Alexis Madrigal has identified 76,897 Micro Genre-s defined by NetFlix. Classic Tag Intersection explosion. Using large teams of people specially trained to watch movies, Netflix deconstructed Hollywood. They paid people to watch films and tag them with all kinds of metadata. This process is so sophisticated and precise that taggers receive a 36-page training document that teaches them how to rate movies on their sexually suggestive content, goriness, romance levels, and even narrative elements like plot conclusiveness... Todd Yellin said that the genres were limited by three main factors: 1) they only want to display 50 characters for various UI reasons, which eliminates most long genres; 2) there had to be a "critical mass" of content that fit the description of the genre, at least in Netflix's extended DVD catalog; and 3) they only wanted genres that made syntactic sense... As a thought experiment: Imagine if FaceBook broke down individual websites according to a 36-page tagging document that let the company truly understand what it was people liked about Atlantic or Popular Science or 4chan or Viral Nova? (Could Del.icio.us do something interesting with their messily-created Tagsonomy?) (How about if LinkedIn did it for people? Go beyond "skills"?) No one — not even Yellin — is quite sure why there are so many altgenres that feature Raymond Burr and Barbara Hale. It's inexplicable with human logic. It's just something that happened.

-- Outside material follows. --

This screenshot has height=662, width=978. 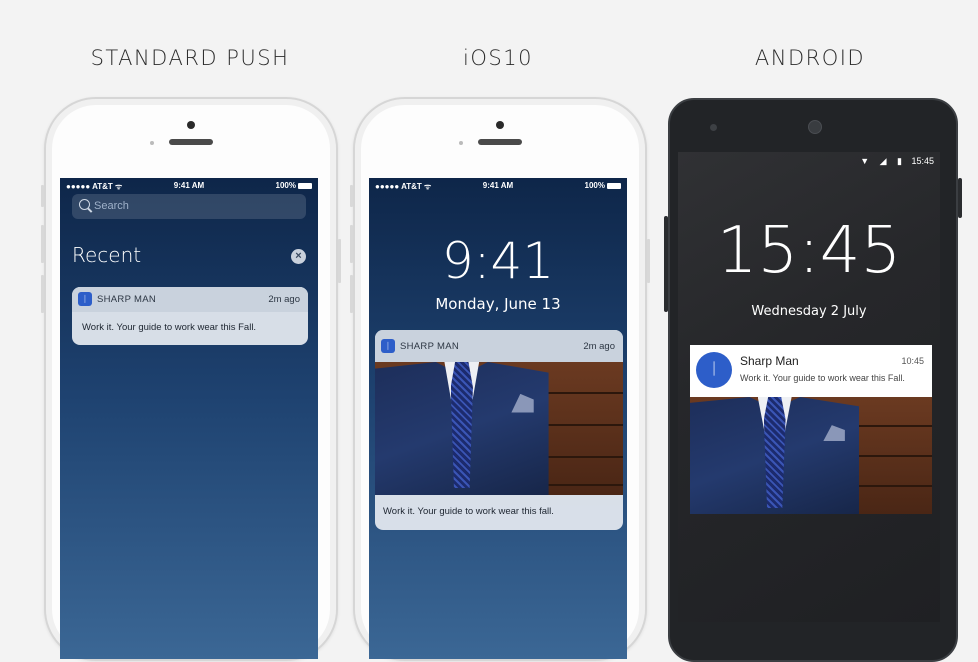 I want to click on lock-clock: 9:41, so click(x=498, y=261).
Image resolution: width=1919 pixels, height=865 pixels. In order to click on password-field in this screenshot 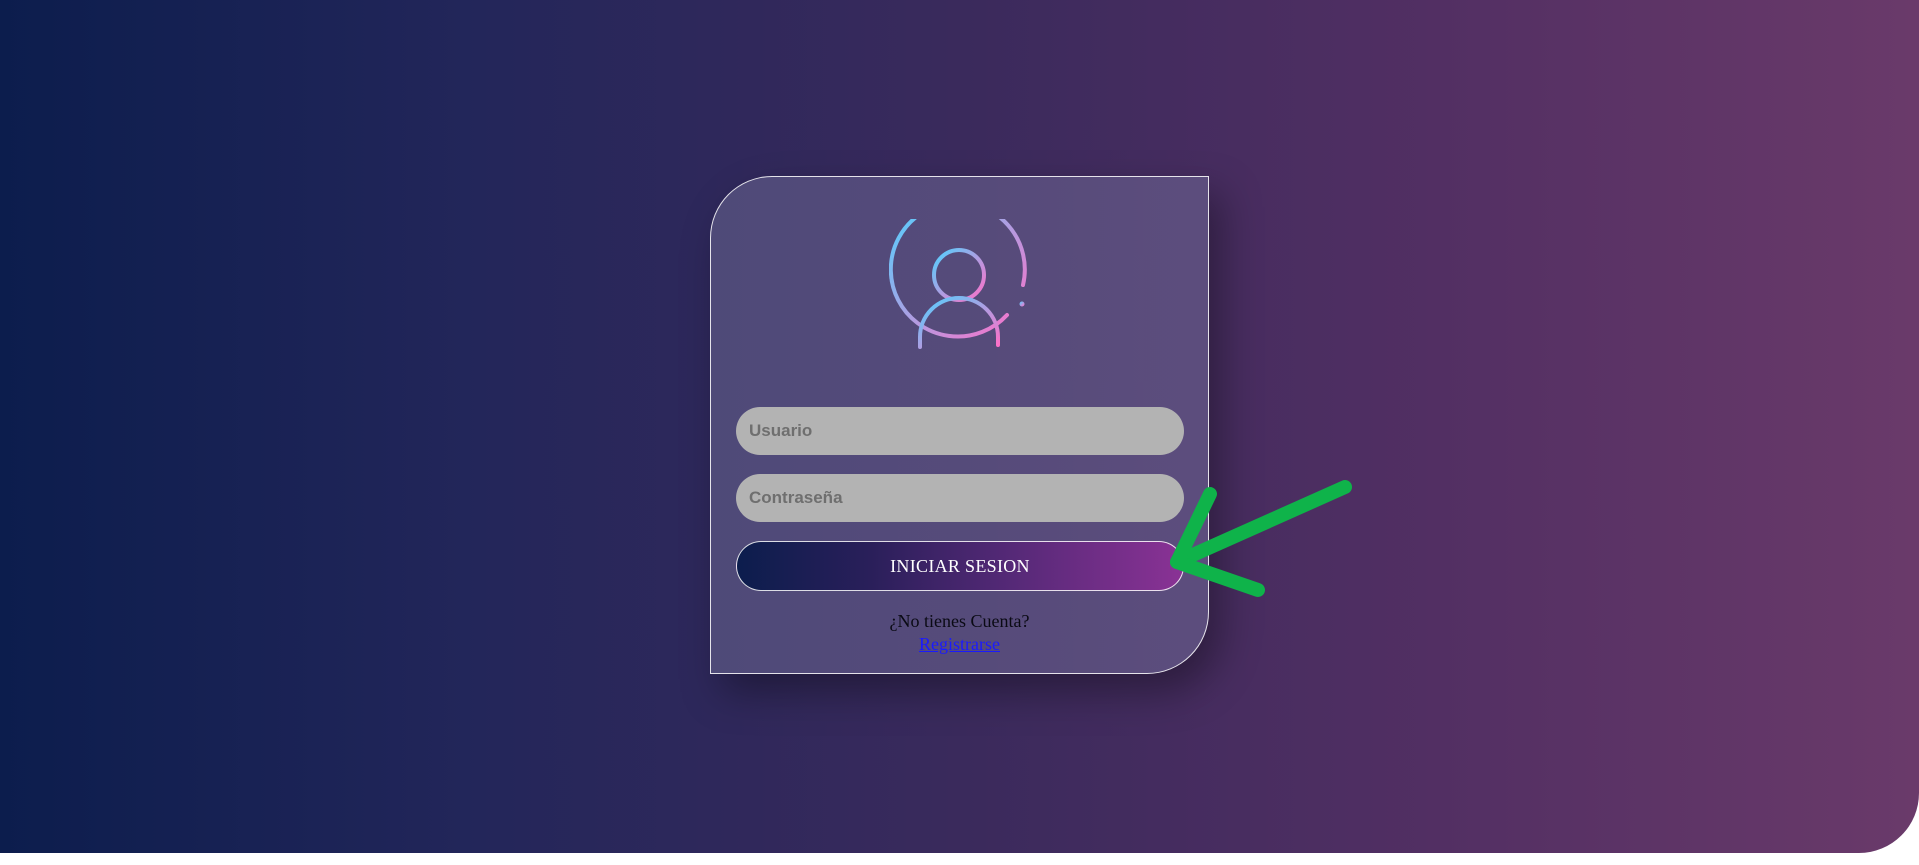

Jason Bailey questions the real point. Are Netflix’s sub-genres a bold and innovative attempt to, as the headline promises, “reverse engineer Hollywood?” Or are they a laughable attempt to serve up hyper-targeted C-movies based on dubious connections to other things you’ve viewed? This viewer leans towards the latter. I wouldn't be surprised if they re-jigger their lists (or rather, keeping adding new micro-genres, and change their recommendation-weightings) based on A-B Test...

There was already a blog manually identifying some weird examples.